Une pensée enfin pour les célibataires et tous ceux pour lesquels la Saint-Valentin ne fait que souligner au crayon gras l'absence de l'autre et, éventuellement, donner des pensées noires*. Rien ne leur interdit d'ouvrir ce jour-là une bouteille de saint-amour (ou du vin de leur choix) en écoutant la voix rauque de Tom Waits sur Blue Valentines.




*La Saint-Valentin est célèbre aussi pour ses massacres dont celui commandité par Al Capone en 1929 à Chicago.



Commentaires

  1. C'est un peu le point de départ de "Some like it hot", un massacre mafieux, et c'est encore plus son point d'arrivée, un massacre des conventions pour le dieu d'amour et cela est diablement d'actualité, non ? Alors pour les bonnes bouches, ci-après, l'objet du délit en VO :
    Daphné : "We can't get married at all"
    Osgood : "Why not ? "
    Daphné : "Well, in the first place, I'm not a natural blonde ! ".
    Osgood : "Doesn't matter..."
    Daphné : "I smoke. I smoke all the time. ".
    Osgood : "I don't care. "
    Daphné : "I have a terrible past. For three years now, I've been living with a saxophone player. ".
    Osgood : "I forgive you. "
    Daphné : "I can never have children".
    Osgood : "We can adopt some"
    Daphné en ôtant sa perruque : "You don't understand, Osgood, I'm a man ! ".
    Osgood : "Well.. nobody's perfect ! "

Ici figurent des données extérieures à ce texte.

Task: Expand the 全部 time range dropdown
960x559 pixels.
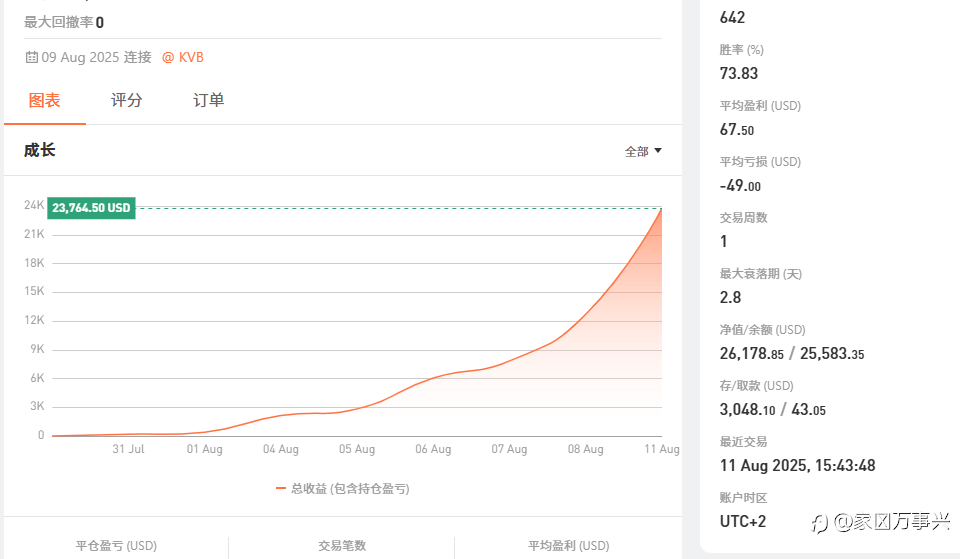Action: (643, 151)
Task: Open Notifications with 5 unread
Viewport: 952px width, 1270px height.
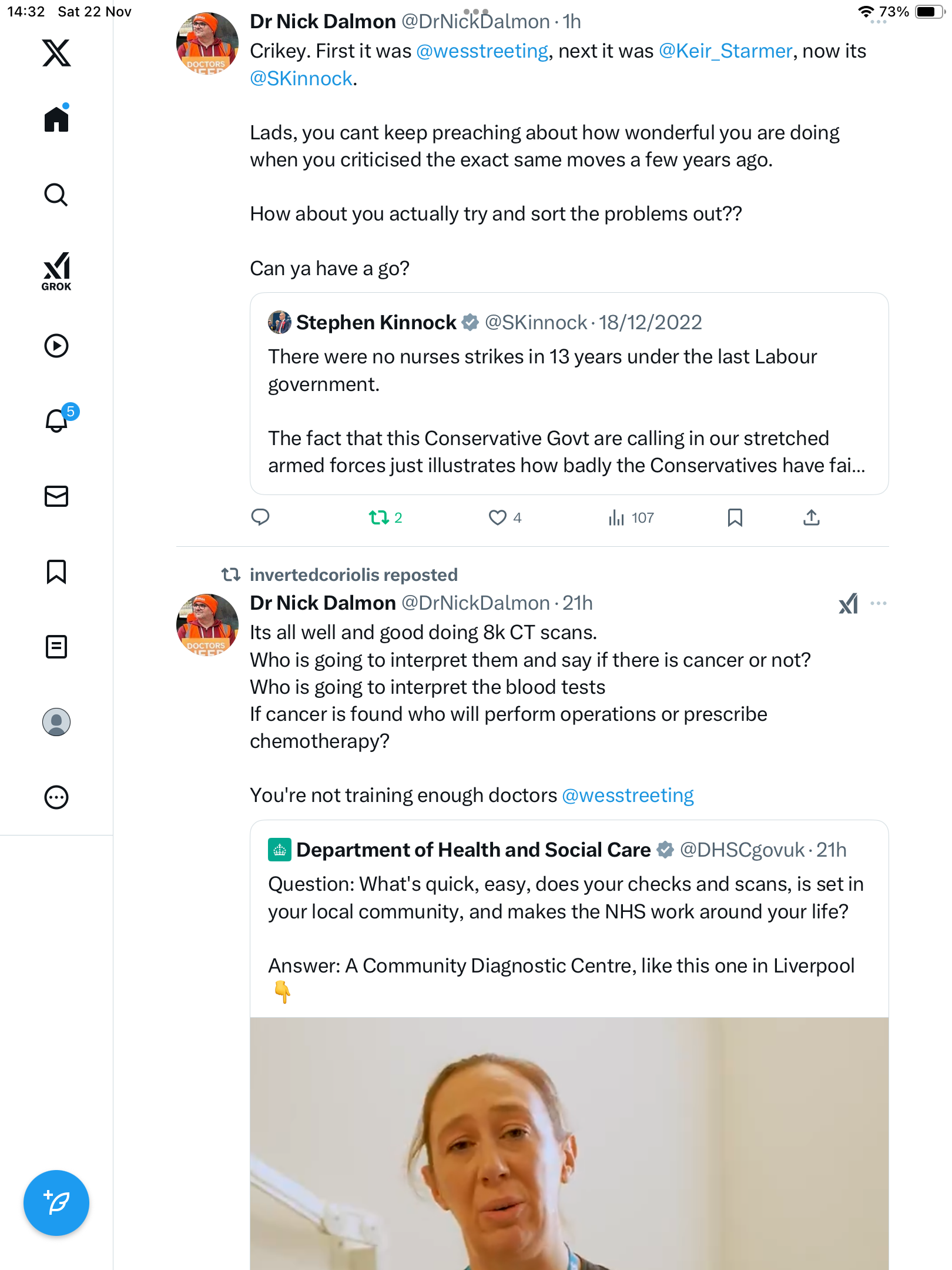Action: point(58,420)
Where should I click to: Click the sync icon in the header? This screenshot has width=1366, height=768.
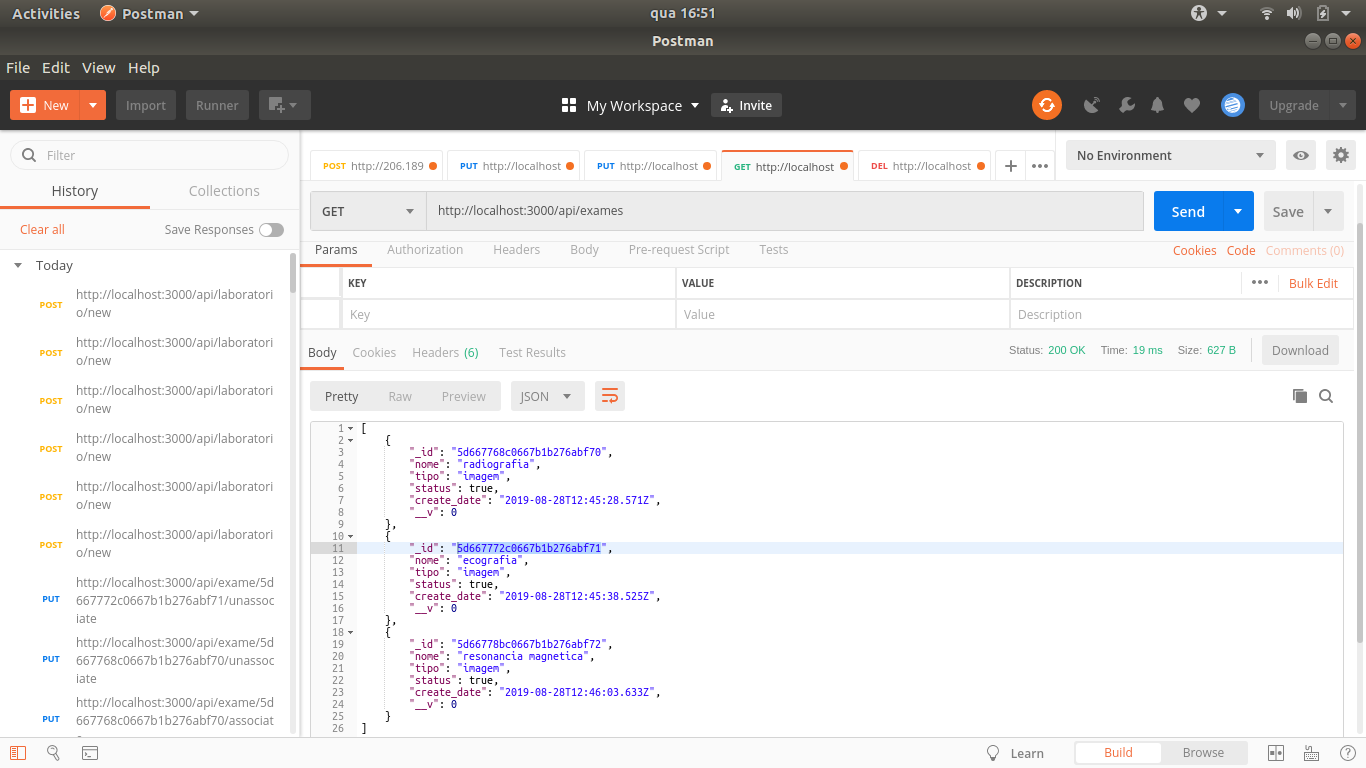click(1046, 104)
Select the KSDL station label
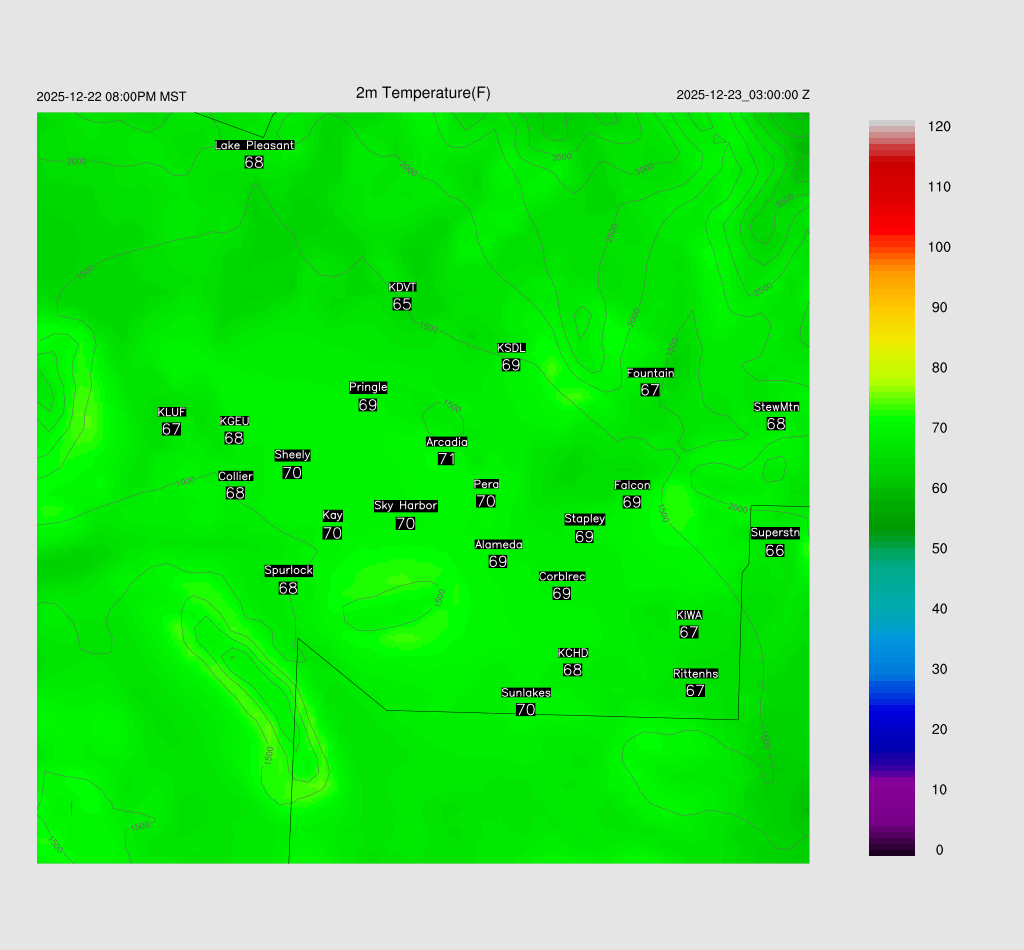This screenshot has height=950, width=1024. click(x=511, y=348)

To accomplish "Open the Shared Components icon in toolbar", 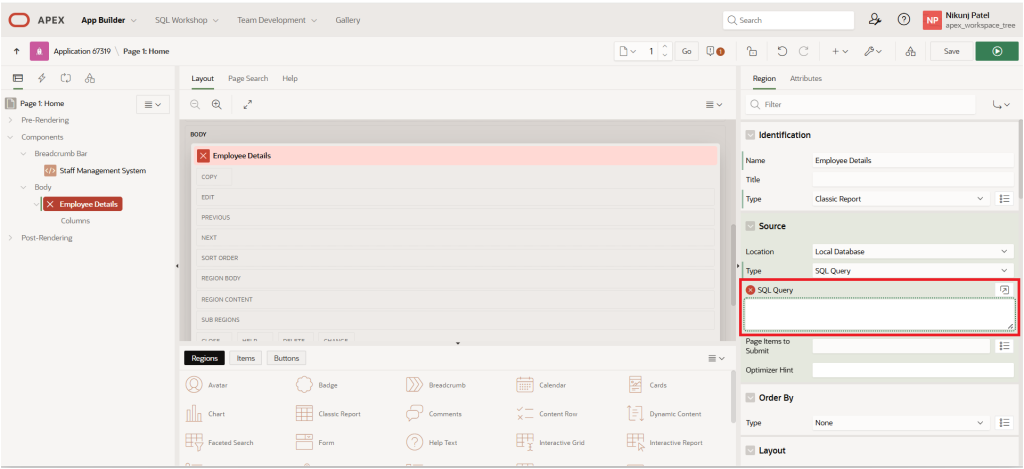I will 909,51.
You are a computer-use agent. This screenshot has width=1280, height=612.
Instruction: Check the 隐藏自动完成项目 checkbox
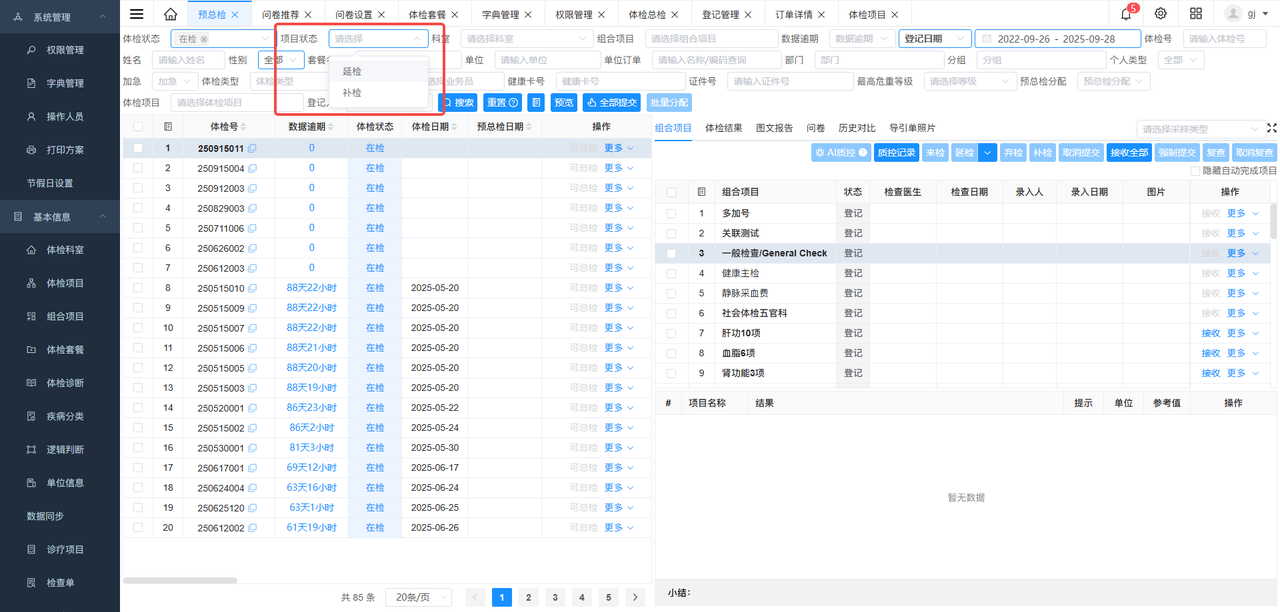click(1196, 171)
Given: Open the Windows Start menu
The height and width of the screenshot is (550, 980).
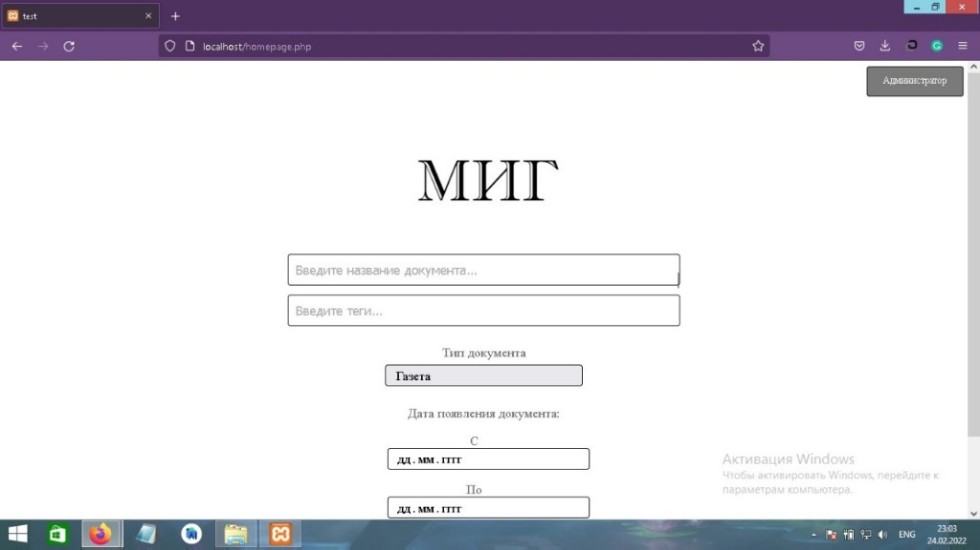Looking at the screenshot, I should coord(17,534).
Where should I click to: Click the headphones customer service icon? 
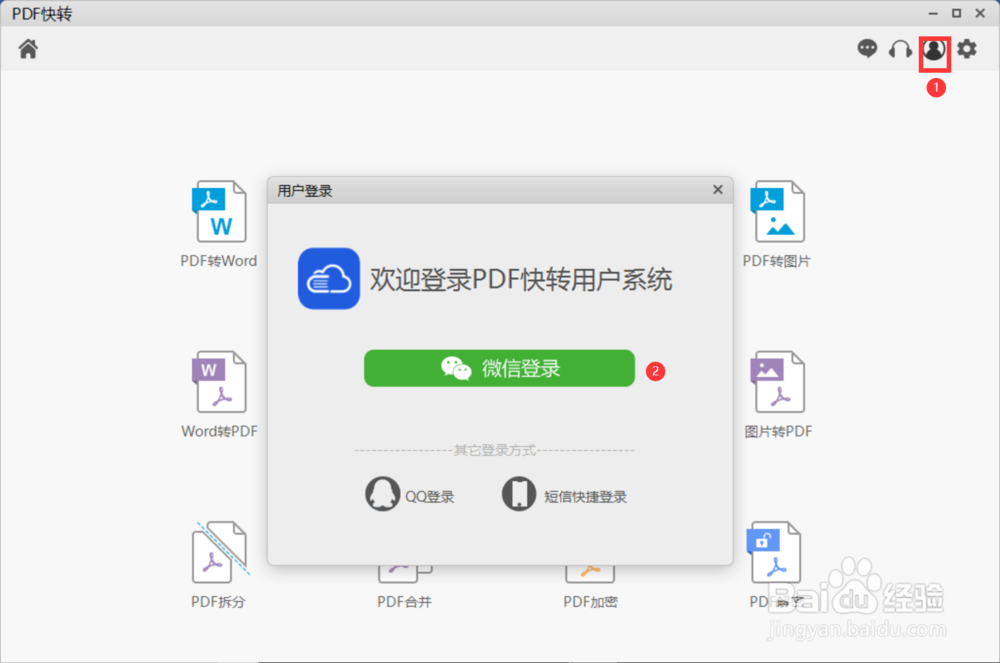pyautogui.click(x=899, y=48)
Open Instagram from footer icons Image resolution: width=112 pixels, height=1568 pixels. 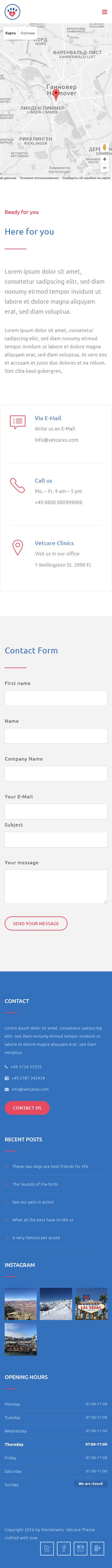81,1548
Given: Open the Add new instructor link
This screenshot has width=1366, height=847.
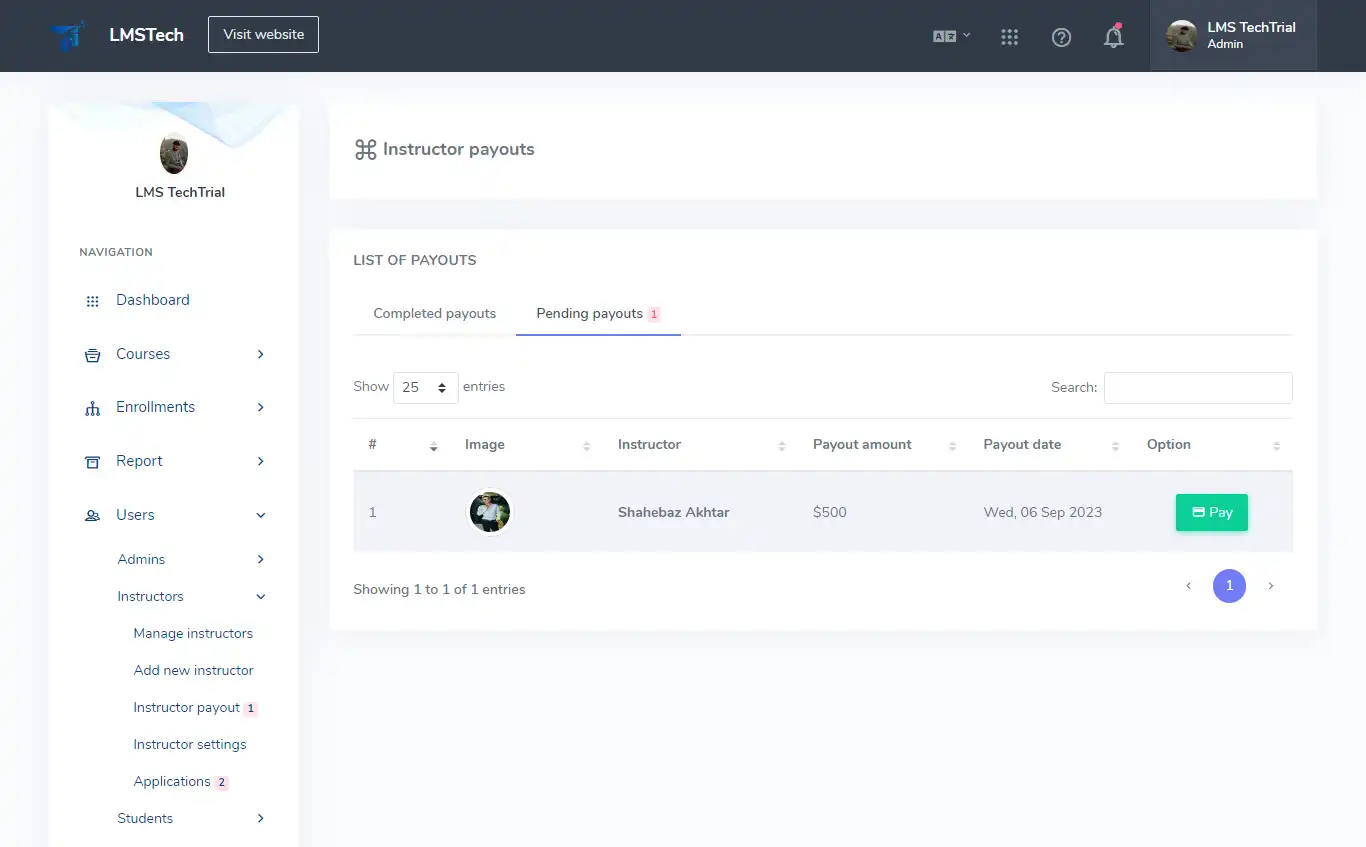Looking at the screenshot, I should coord(193,670).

    Vous, je ne sais pas, mais moi après Tom Waits je prendrai bien la tangente canapé avec Billy Wilder et toute sa bande.
    Et pour les cinéphiles : "Well, bon voyage" (in memoriam Peter Lorre aka Dr Einstein)... car, oui, l'arsenic est parfaitement innocent surtout en vieilles dentelles.

    RépondreSupprimer
  2. "Faites l'amour, pas les magasins"
    Si je peux me permettre, l'un n'empêche pas l'autre...

    Histoire de Valentin de Terni
    http://apercu.petitlien.fr/6ctr

    RépondreSupprimer
    Réponses
    1. Certes, Even, mais l'origine de cette célébration est visiblement bien antérieure à Valentin de Terni.